There wuz skin showin
Giggling at small-town cops having to deal with pictures of nearly nekkid flesh this afternoon. OMG its obscene! The store manager didn’t follow our blatently unconstitutional demand to remove the material. It’s an Abercrombie and Fitch store in a mall – what do you expect? I take it they don’t have Victoria’s Secret down there.
[The police spokesman] confirmed that one [of the photos] depicts three shirtless young men from the back, walking through a field. The man in the lead appears to be about to pull up his jeans, which have slipped down enough to reveal his upper buttocks.
The same image is displayed on the Abercrombie Web site.
The other image is of a woman who is topless and whose “breast is displayed with her hand covering just the nipple portion,” Bernstein said. “You could still pretty much see the rest of the breast.”

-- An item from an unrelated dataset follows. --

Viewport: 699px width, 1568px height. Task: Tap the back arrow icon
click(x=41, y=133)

The full article at the Virginian-Pilot’s site includes the allegedly obscene photo [quite safe for work]. I wonder what they’re going to do now that the local newspaper has posted one of the seized photographs online. Stop the intertubes. No more nekkididity in ‘merika.

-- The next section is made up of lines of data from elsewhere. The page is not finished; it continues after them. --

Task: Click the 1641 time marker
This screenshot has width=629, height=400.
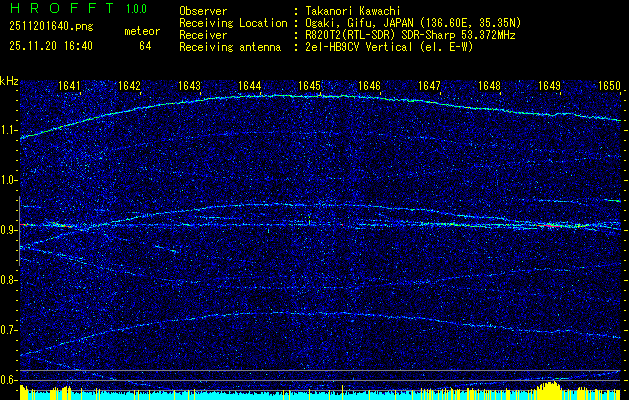Action: (x=70, y=86)
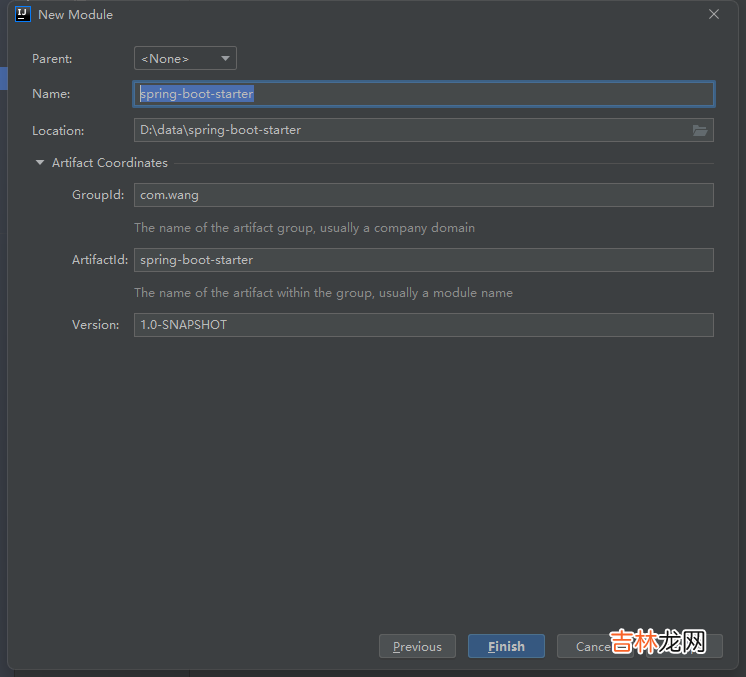Focus the Name field with spring-boot-starter
The height and width of the screenshot is (677, 746).
click(x=423, y=94)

“[There is] no conveyance of
That piece of #$% jurisprudence is from a federal judge’s ruling last month that video games aren’t entitled to First Amendment protection, as reported at Salon.com [via Ernie the Attorney] and CNN.com. Fortunately, this idea is already in conflict with a previous ruling from the Seventh Circuit and thus, hopefully, dead on arrival.

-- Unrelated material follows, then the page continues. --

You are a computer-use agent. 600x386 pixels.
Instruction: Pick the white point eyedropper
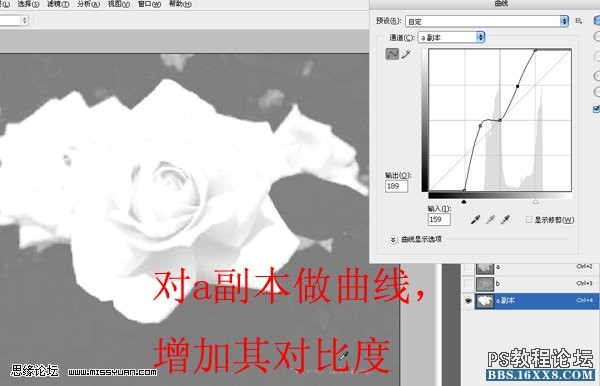click(505, 220)
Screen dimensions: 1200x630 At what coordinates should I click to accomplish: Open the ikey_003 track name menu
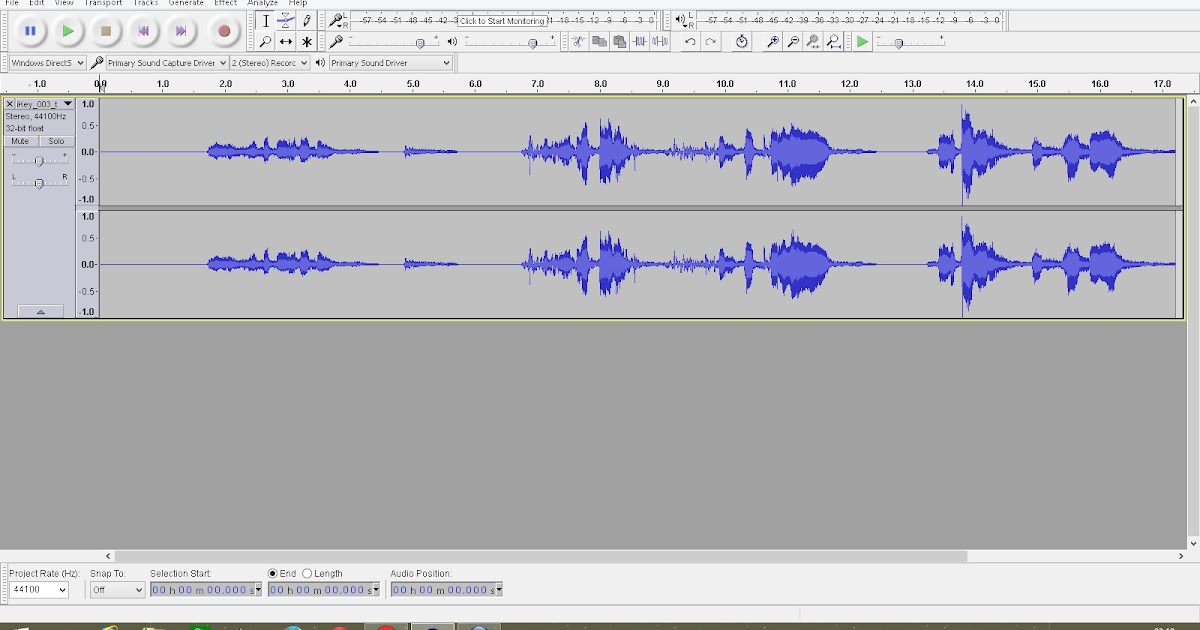65,103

I suppose the question I should be asking is why people get so hung up on the medium rather than the contents of the message? The case at hand involved graphically violent video games. I prefer a game called Civilization: Call to Power (and I loved its predecessor, Civilization, on my old Amiga, and later on the Mac). The goal of the game is to lead your civilization to global domination. Among other strategic actions, players must weigh the benefits of internal vs. international trade; weigh industrialization vs. environmental damage; budget for the competing concerns of scientific research and military hardware; and evaluate which government structure is best for their goals (despotism, fascism, democracy, communism, etc, all have strengths AND weaknesses to be evaluated and reevaluated as situtations change). If people got together face-to-face and discussed these issues, even in the context (or pretext) of a game, the conversations would have to be entitled to the highest level of First Amendment protection. Why should the standard be any different because the medium is new?